Why Now?

We’re presenting our two year plan at Mission Capital on September 21st. You can find details and RSVP here. Here’s how we got here —

I was between jobs. My first Austin startup had flopped and I was looking for a another chance to build a company. Then, on April 11 2012 an email from Rex Gore, one of my mentors, showed up on my inbox.

It just said — Read Academically Adrift.

I bought the book on Amazon and began reading. Here’s what I first noticed:

The book nagged at me. College was supposed to be an economic equalizer, but what I read proved it too often becomes another place to sort people based on their network or resources. This was an equity issue.

I began to wonder, what if we could reinvent college for the folks who get stuck along the way?

Four years and forty-five students after that email, PelotonU is solving college completion for working adults. We do that by combining two proven tools.

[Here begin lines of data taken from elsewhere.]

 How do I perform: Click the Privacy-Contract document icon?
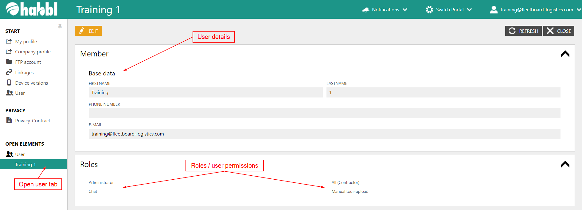[x=9, y=120]
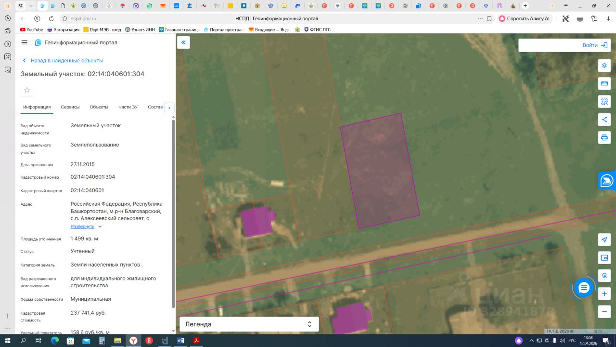Zoom out of the map with minus

point(604,312)
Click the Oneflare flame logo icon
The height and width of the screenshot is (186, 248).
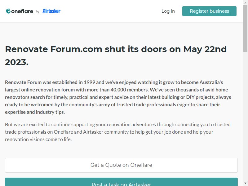8,11
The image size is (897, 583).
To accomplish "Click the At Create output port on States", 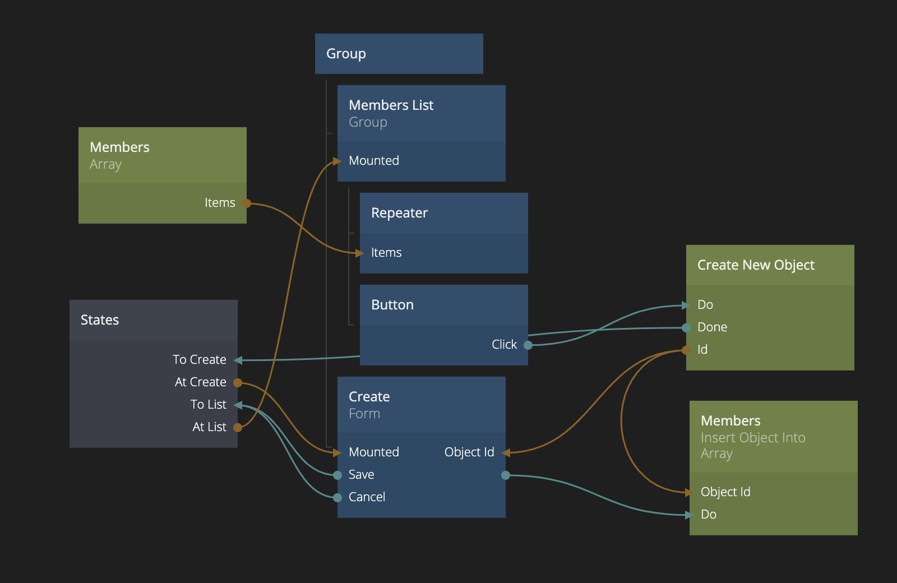I will 238,383.
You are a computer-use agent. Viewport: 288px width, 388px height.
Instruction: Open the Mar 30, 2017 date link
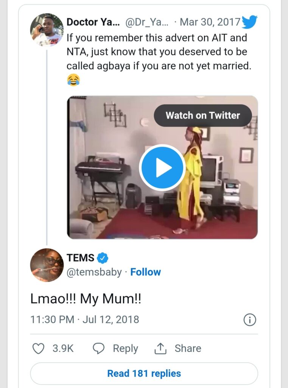210,22
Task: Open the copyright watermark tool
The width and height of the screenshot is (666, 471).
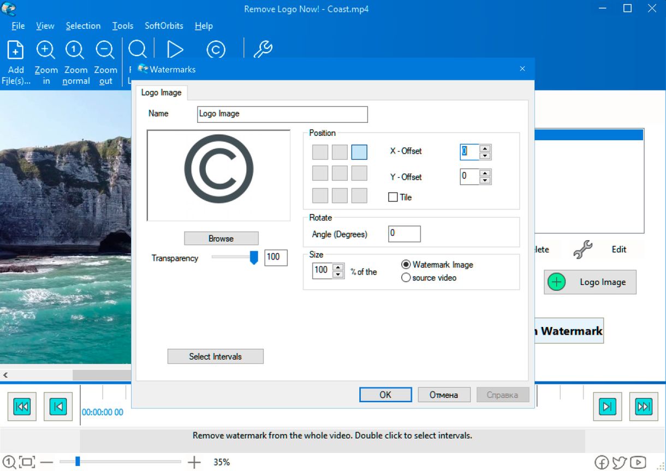Action: [x=216, y=49]
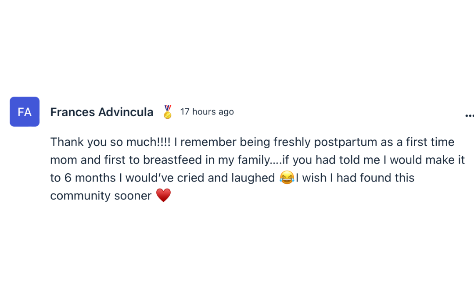Click the word "cried" in comment
474x307 pixels.
point(194,178)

Tool #1: Competency-Based Education (CBE)

The first tool is competency-based education. It’s a new pedagogy (think curriculum) that online universities built specifically for working adults. In lieu of a semester and scheduled tests, these programs ask students to take one course at a time and demonstrate content mastery when they are ready.

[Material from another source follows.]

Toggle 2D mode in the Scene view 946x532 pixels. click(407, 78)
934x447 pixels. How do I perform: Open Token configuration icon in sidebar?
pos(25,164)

As a result, online CBE programs are affordable, aligned to workforce skills, and offer flexible scheduling for busy working adults.

Tool #2: In-Person Coaching

The second tool is in-person coaching. Students meet weekly with a coach who sets regular deadlines and anticipates obstacles. This all happens at a shared study space — like coworking for college.

Paired together, CBE and in-person coaching have consistently yielded an 85% persistence rate for students at PelotonU — five times better than the Austin average.

Venture Philanthropy

In March, we introduced a $2,500 annual student support fee for our coaching and study space to ensure our student support model would be paired with a sustainable business model. In most cases, our students recieve Pell Grants which covers the full cost of tuition and our support, ensuring students have no out-of-pocket expense and graduate debt-free.

In the few cases when students are not Pell eligible, they have been more than willing to pay the cost. With this approach, our revenue will cover our expenses in two years. That means this is the last time we’re raising major philanthropy from individual donors in Austin. Ever.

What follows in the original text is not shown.